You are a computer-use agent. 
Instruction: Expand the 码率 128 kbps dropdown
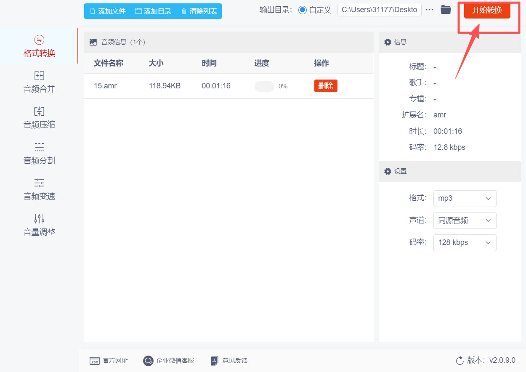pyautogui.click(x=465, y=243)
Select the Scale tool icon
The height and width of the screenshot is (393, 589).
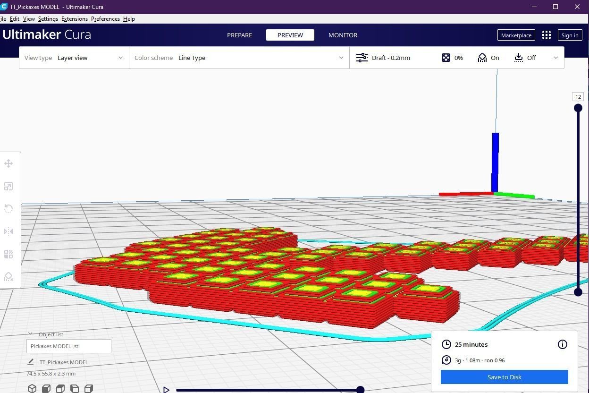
□ □ □ □
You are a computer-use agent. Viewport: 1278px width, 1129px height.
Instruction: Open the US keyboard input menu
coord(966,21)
□ □ □ □
## [Exercise description]
Read the listing. Report every line that includes the word "agent".

## [Solved problem]
You are a computer-use agent. 
You are a computer-use agent. Viewport: 1278px width, 1129px height.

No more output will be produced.